The words tumble out, the hands gesture urgently, as Jonathan Chait explains why he hates George W. Bush.
It's Bush's radical policies, says the 31-year-old New Republic writer, and his unfair tax cuts, and his cowboy phoniness, and his favors for corporate cronies, and his heist in Florida, and his dishonesty about his silver-spoon upbringing, and, oh yes, the way he walks and talks.
For some of his friends, Chait says at a corner table in a downtown Starbucks, "just seeing his face or hearing his voice causes a physical reaction -- they have to get away from the TV. My sister-in-law describes Bush's existence as an oppressive force, a constant weight on her shoulder, just knowing that George Bush is president."
On the right: Washington Post columnist Charles Krauthammer, writing in Time, sees the anti-Bush "contempt and disdain giving way to a hatred that is near pathological. . . . Bush's great crime is that he is the illegitimate president who became consequential -- revolutionizing American foreign policy, reshaping economic policy and dominating the political scene ever since his emergence as the post-9/11 war president."
On the left: Paul Krugman sees a huge double standard, insisting there is "no way to be both honest and polite" about the administration's deceptions.

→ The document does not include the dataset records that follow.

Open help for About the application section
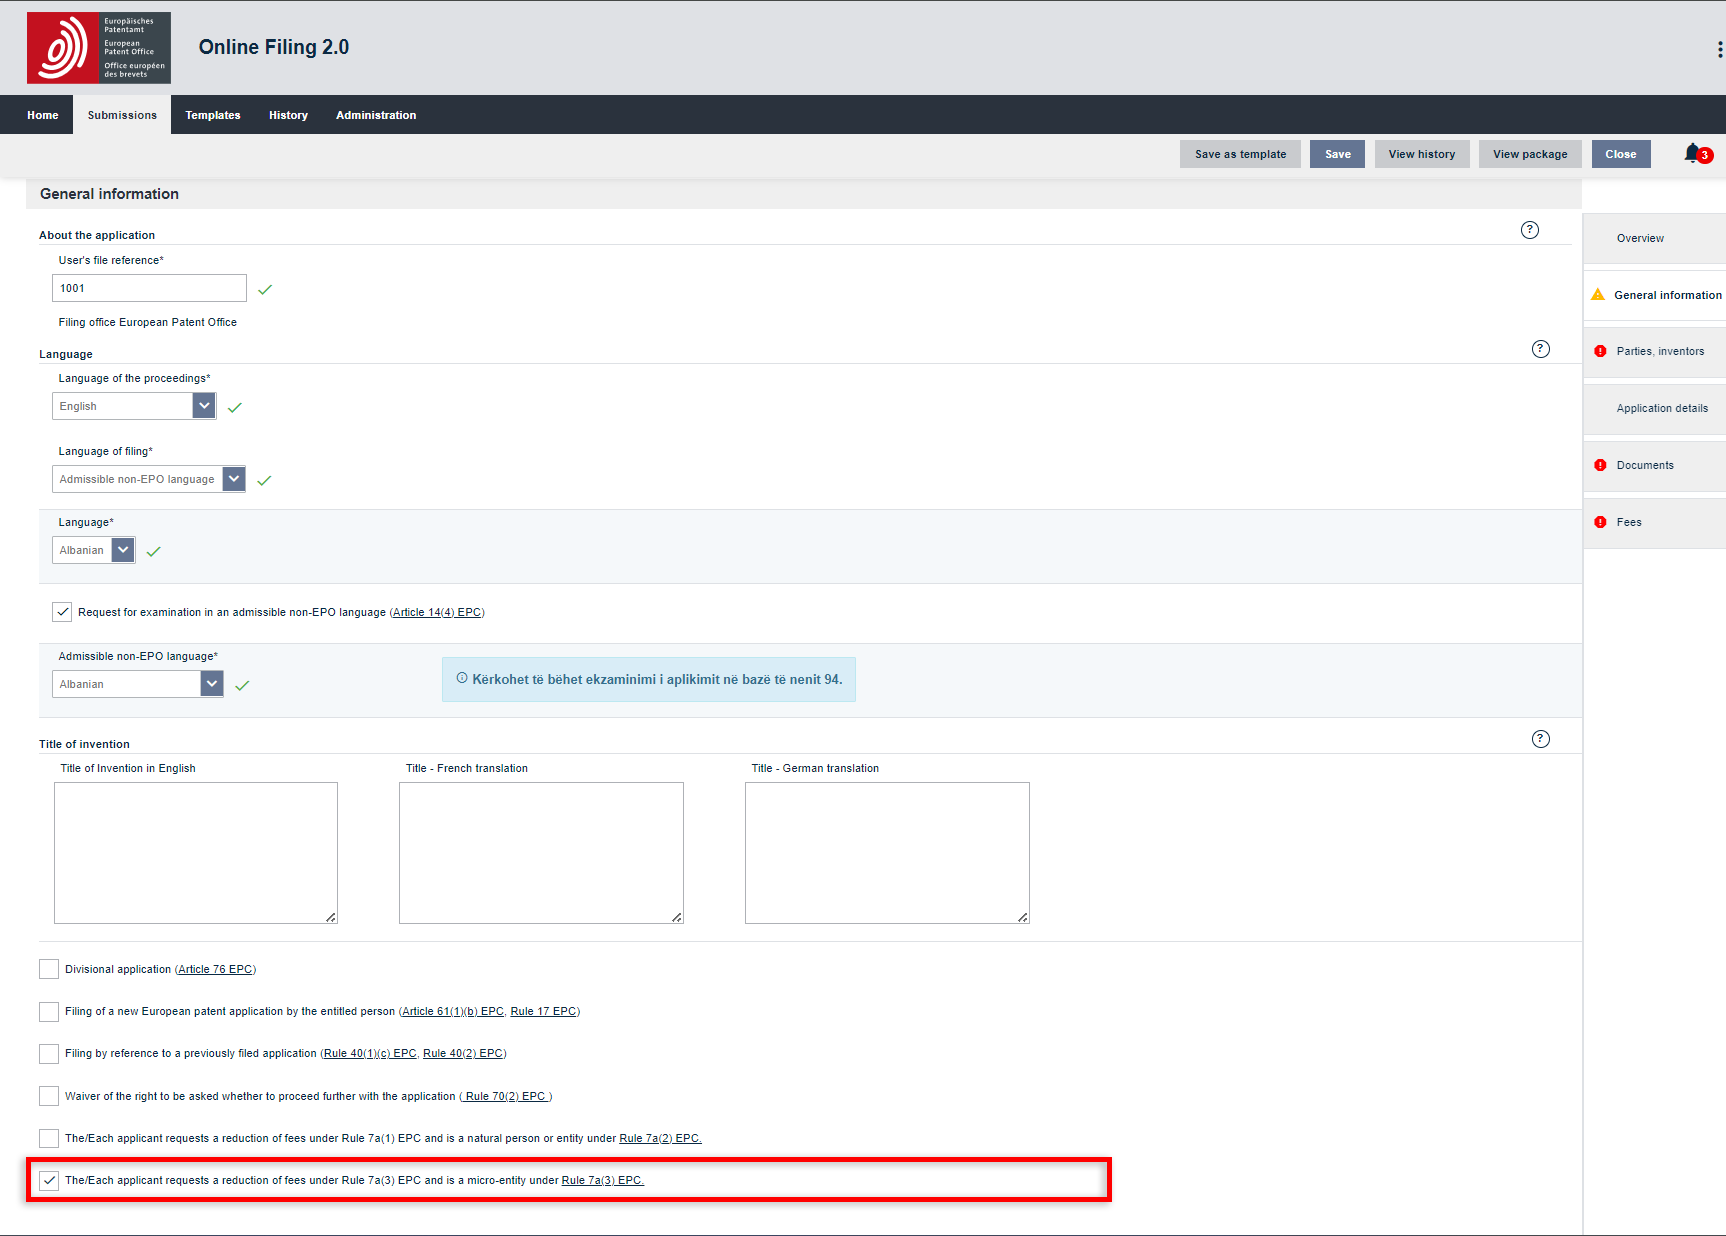(1529, 230)
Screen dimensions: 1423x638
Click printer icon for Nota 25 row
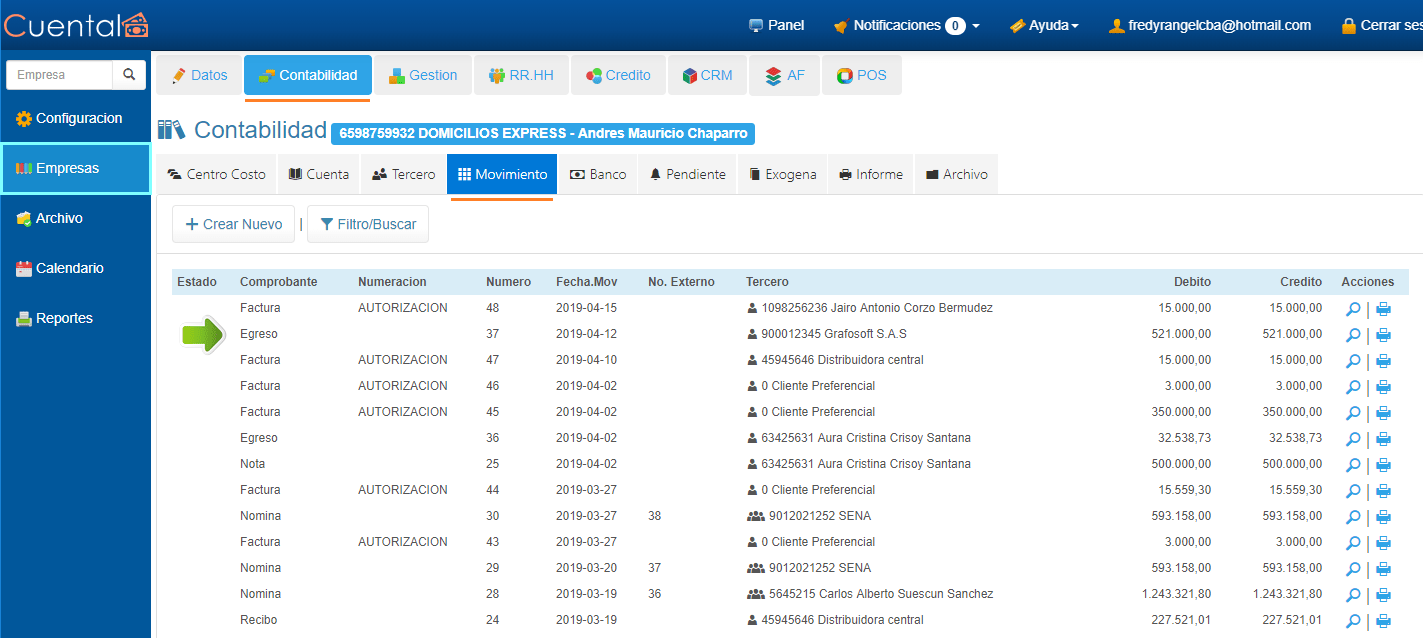point(1383,465)
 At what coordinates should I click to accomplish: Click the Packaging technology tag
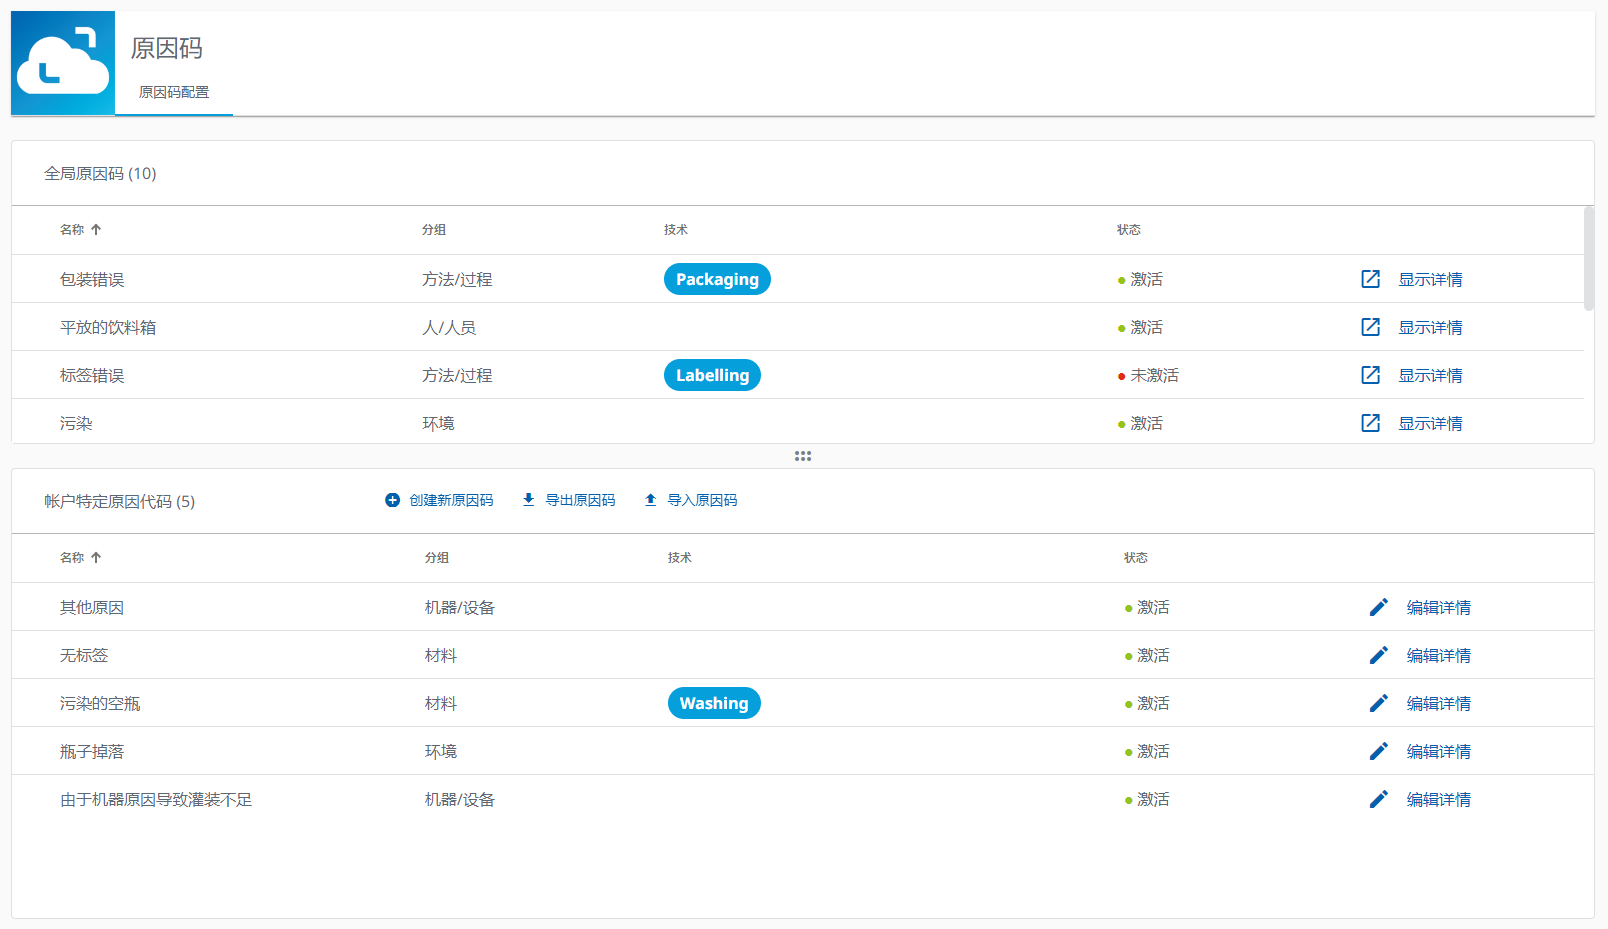pos(717,279)
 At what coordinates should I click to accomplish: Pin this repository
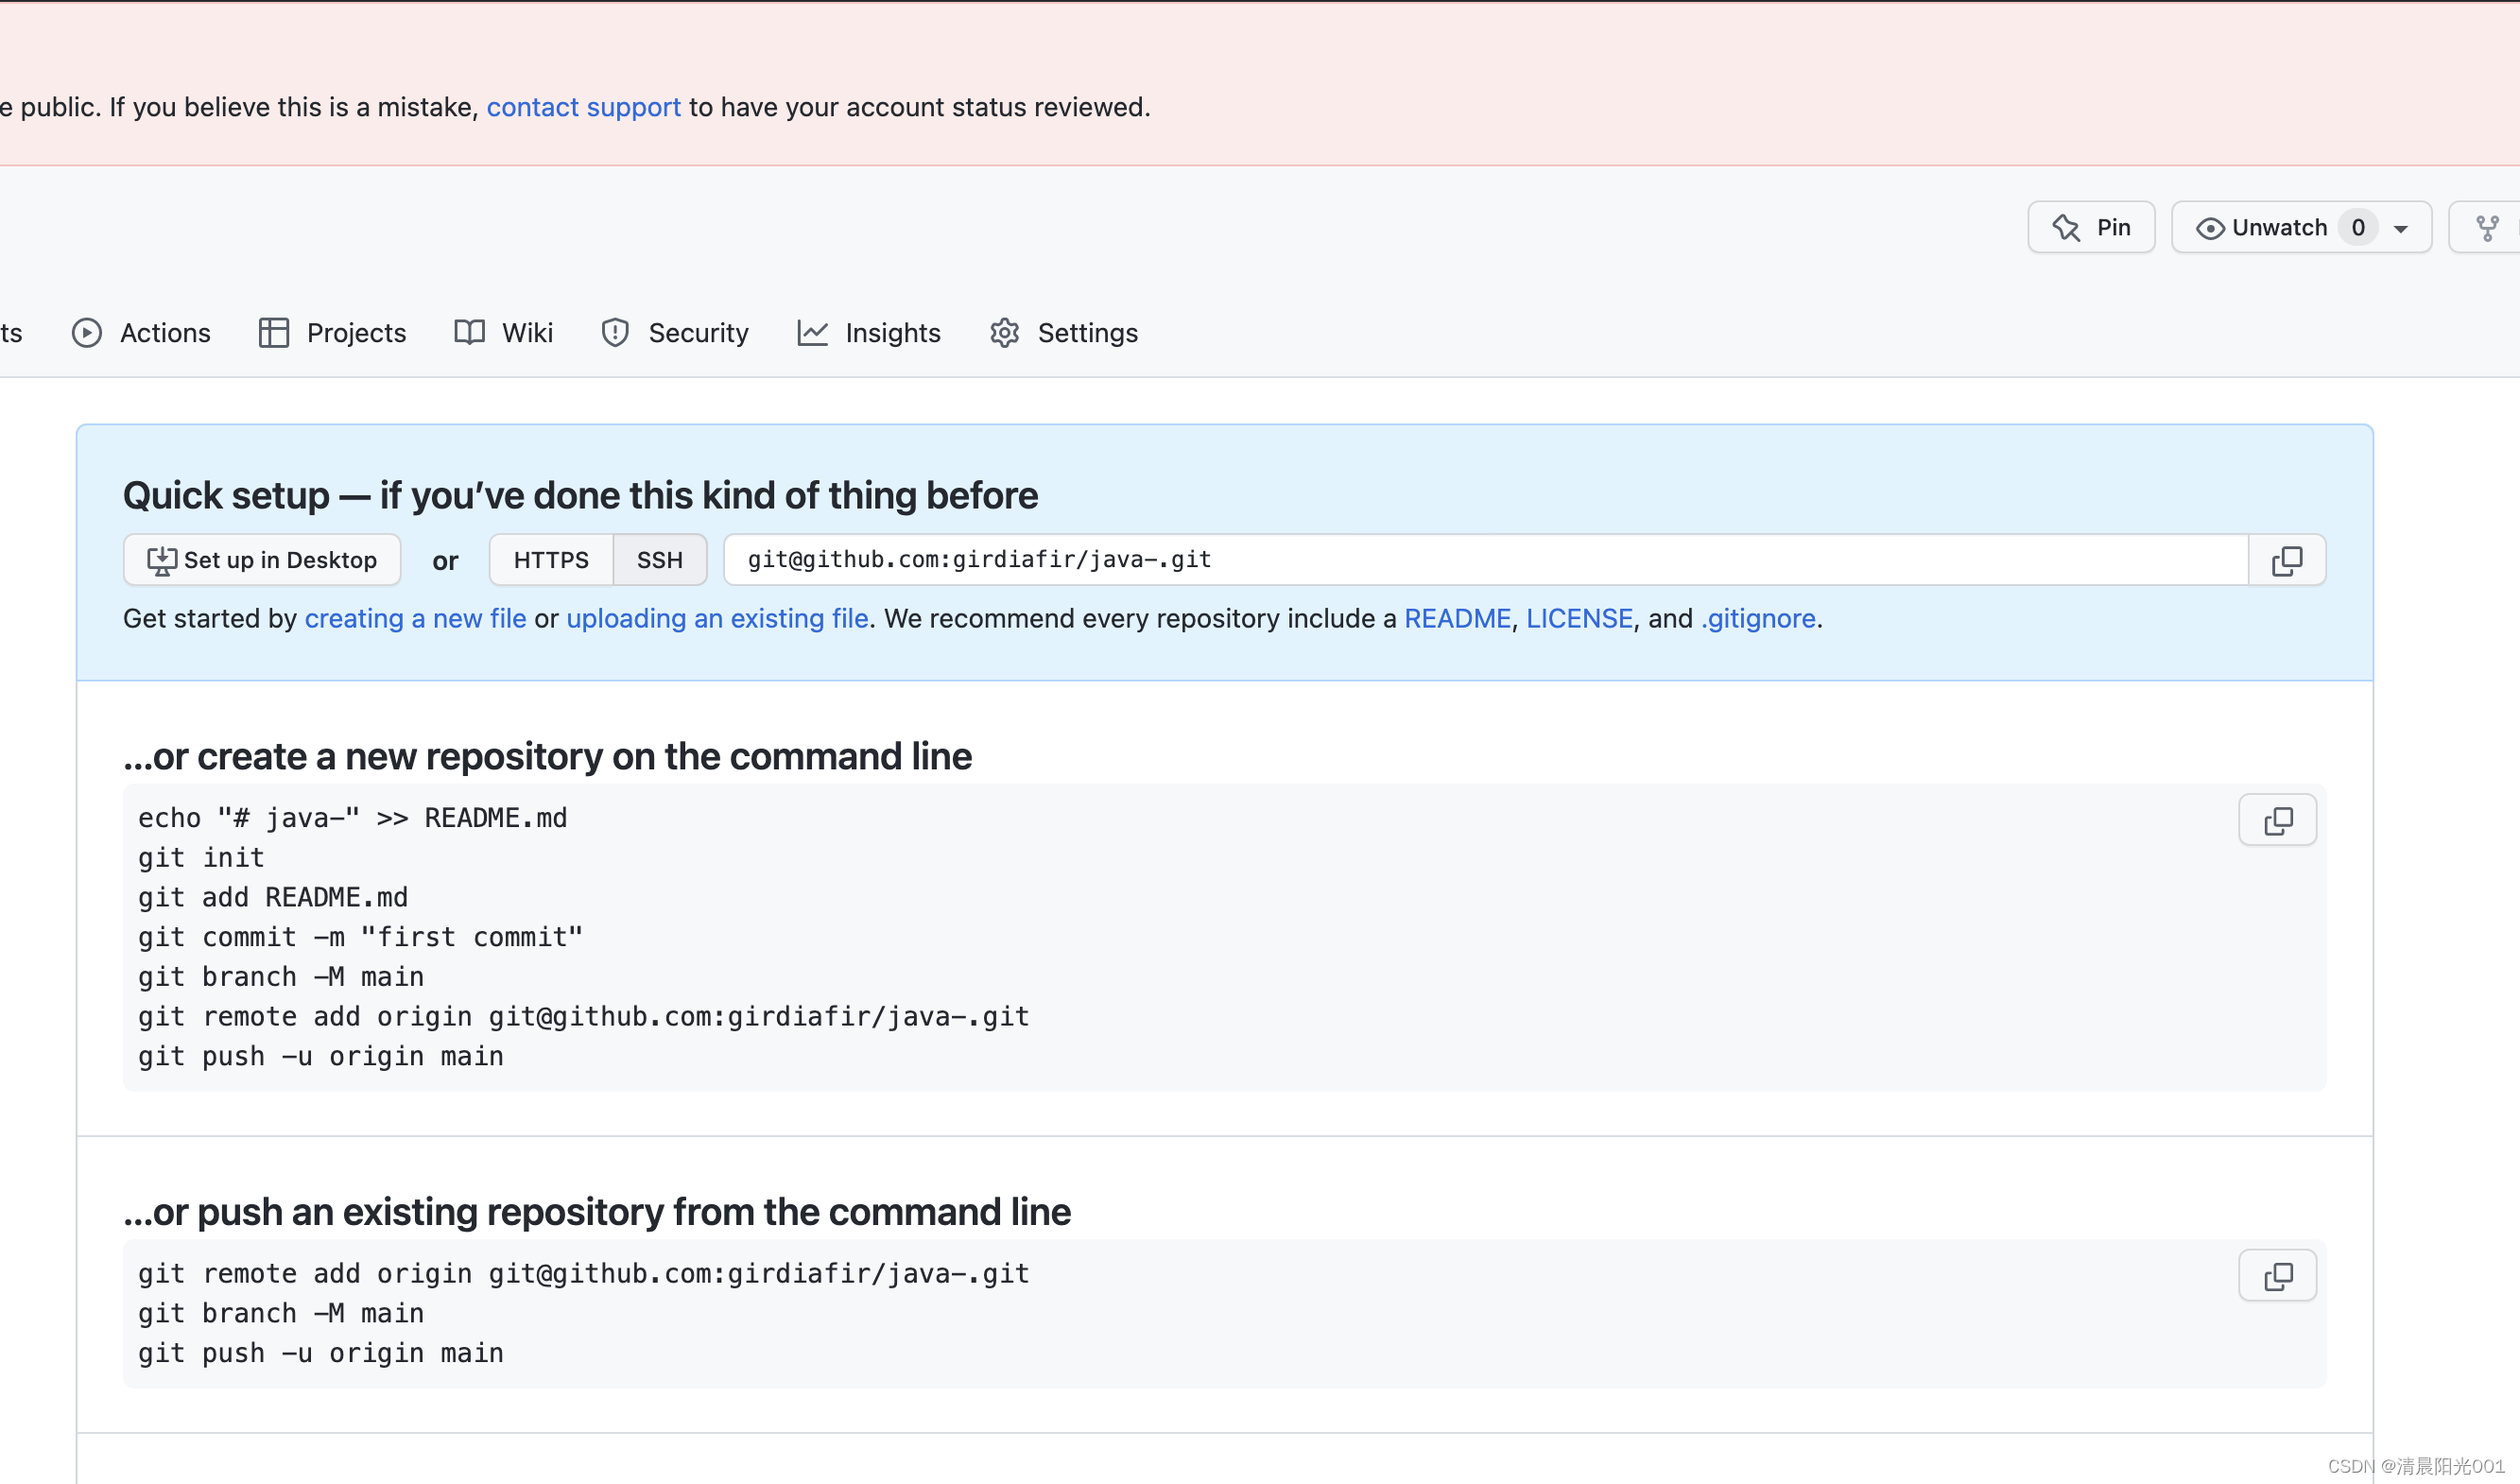coord(2091,228)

"There's nothing on the liberal side that compares to the bile we've routinely gotten on the right," the New York Times columnist says in an interview. "After years of extreme attacks from conservative pundits and politicians, now there's a little bit of feistiness on the other side and it's 'Oh, those rude people!' They themselves continue to do slash-and-burn, and the other side can't. It's amazing how thin-skinned some of these guys are."
What, in the end, is the impact of this anti-Bush animus?
To hear conservatives tell it, the liberals are being self-destructive by constantly and fervently denouncing the president.
"After a while," says Ingraham, "it sounds like they're not respecting the intelligence of the average American. It's become a brand for the angry left."
To hear liberals tell it, the fury at Bush could fuel a Democratic surge in 2004 and helps explain the improbable success of Howard Dean. In this view, the party doesn't need milquetoast Democrats who blur their differences with Bush as much as two-fisted candidates ready to punch him out.
"Many Democratic partisans looked for a champion who would take on Bush directly, with passion and vigor, who would call Bush on his false statements," David Corn says. Dean "mirrored the anger and disgust felt by many grass-roots Democrats."